- Pitcher
- Born: February 25, 1987 (age 38) Peoria, Illinois, U.S.
- Batted: LeftThrew: Left

MLB debut
- August 22, 2012, for the San Diego Padres

Last appearance
- October 3, 2012, for the San Diego Padres

MLB statistics
- Win–loss record: 2–3
- Earned run average: 5.58
- Strikeouts: 35
- Stats at Baseball Reference

Teams
- San Diego Padres (2012);

= Andrew Werner =

American baseball player (born 1987)

Andrew Steven Werner (born February 25, 1987) is an American former professional baseball pitcher and former college baseball coach. He played college baseball at Illinois Central College in 2006 and 2007 before transferring to the University of Indianapolis in 2008 and 2009. He played in Major League Baseball (MLB) with the San Diego Padres in 2012. He was the pitching coach at Bradley University, and previously coached at Young Harris College and University of South Carolina Aiken.
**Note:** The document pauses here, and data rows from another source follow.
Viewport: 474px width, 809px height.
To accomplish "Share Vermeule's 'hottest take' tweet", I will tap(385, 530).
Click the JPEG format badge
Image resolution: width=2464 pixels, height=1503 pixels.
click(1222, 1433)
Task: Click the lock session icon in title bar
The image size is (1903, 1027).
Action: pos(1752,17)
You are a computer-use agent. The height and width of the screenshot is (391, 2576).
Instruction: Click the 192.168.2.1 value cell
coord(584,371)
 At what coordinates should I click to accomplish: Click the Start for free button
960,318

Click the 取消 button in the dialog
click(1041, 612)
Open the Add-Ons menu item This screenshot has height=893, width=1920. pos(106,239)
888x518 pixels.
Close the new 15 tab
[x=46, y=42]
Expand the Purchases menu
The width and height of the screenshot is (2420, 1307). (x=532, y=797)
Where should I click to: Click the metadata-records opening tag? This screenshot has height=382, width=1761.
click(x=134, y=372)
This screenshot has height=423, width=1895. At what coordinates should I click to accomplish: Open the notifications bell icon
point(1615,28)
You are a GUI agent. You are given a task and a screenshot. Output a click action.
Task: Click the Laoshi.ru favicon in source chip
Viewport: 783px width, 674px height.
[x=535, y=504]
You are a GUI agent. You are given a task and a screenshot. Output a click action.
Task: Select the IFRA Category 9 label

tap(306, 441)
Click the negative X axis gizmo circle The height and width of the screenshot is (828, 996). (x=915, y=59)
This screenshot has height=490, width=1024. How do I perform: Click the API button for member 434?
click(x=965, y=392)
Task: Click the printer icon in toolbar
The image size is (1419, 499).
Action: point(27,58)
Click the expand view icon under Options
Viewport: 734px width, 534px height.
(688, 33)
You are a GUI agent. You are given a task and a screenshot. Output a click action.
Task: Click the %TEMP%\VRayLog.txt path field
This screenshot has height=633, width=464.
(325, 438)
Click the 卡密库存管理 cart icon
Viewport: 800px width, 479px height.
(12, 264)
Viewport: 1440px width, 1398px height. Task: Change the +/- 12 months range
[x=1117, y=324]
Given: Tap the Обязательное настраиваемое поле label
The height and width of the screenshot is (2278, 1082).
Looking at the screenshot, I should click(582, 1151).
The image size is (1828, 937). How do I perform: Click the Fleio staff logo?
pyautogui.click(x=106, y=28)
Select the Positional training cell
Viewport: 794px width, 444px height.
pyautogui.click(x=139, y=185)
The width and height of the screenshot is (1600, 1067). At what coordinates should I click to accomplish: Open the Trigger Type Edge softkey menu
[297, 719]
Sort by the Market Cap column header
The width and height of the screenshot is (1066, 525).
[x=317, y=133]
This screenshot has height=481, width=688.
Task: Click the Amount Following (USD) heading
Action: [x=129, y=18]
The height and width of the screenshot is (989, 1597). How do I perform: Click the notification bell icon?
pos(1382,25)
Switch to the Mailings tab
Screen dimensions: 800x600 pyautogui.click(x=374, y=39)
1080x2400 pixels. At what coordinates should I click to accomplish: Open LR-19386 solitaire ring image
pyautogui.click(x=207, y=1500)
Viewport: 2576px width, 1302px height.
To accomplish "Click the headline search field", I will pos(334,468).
==High School and College==
Werner graduated from Washington Community High School in 2005. He attended Illinois Central College in 2006 and 2007. He pitched for the University of Indianapolis in 2008 and 2009. On May 16, 2009, in his final game for the University of Indianapolis, Werner struck out 11 University of Southern Indiana batters in relief.

==Professional career==

===Independent Leagues===
Undrafted, in 2009 Werner pitched for the Evansville Otters of the independent Frontier League. In 2010, Werner worked as the pitching coach for Eureka College, and then pitched for the Otters and the Windy City ThunderBolts, also of the Frontier League.

===San Diego Padres===
Werner was signed by the San Diego Padres as an undrafted free agent after the 2010 season. In 2011, Werner pitched for the Fort Wayne TinCaps and the Lake Elsinore Storm. In 2012, he pitched for the San Antonio Missions and the Tucson Padres before being called up to the majors for the first time on August 22, 2012. He started in eight games for the Padres.

===Oakland Athletics===
On November 16, 2012, Werner was traded to the Oakland Athletics with Andy Parrino in exchange for Tyson Ross and A.J. Kirby-Jones.

On December 4, 2013, Werner was designated for assignment by Oakland, to clear room on the 40-man roster for recently signed pitcher Scott Kazmir. Werner cleared waivers and was outrighted to the Triple-A Sacramento River Cats on December 12.

===Ottawa Champions===
Werner signed to play with the Ottawa Champions in the Canadian American Association of Professional Baseball in 2015. He made 22 appearances (21 starts) for Ottawa during the year, logging a 12-8 record and 3.36 ERA with 86 strikeouts across 144 2/3 innings pitched. Werner became a free agent after the season.

==Coaching career==
Werner began his coaching career as the head assistant coach at Illinois Central College. In 2017, Werner was the pitching coach at USC Aiken. The following year he was named the pitching coach at Young Harris. On August 16, 2019, Werner was named the pitching coach at Bradley, serving through the 2025 season.

==Personal life==
Werner married his wife, Melanie, in February 2012.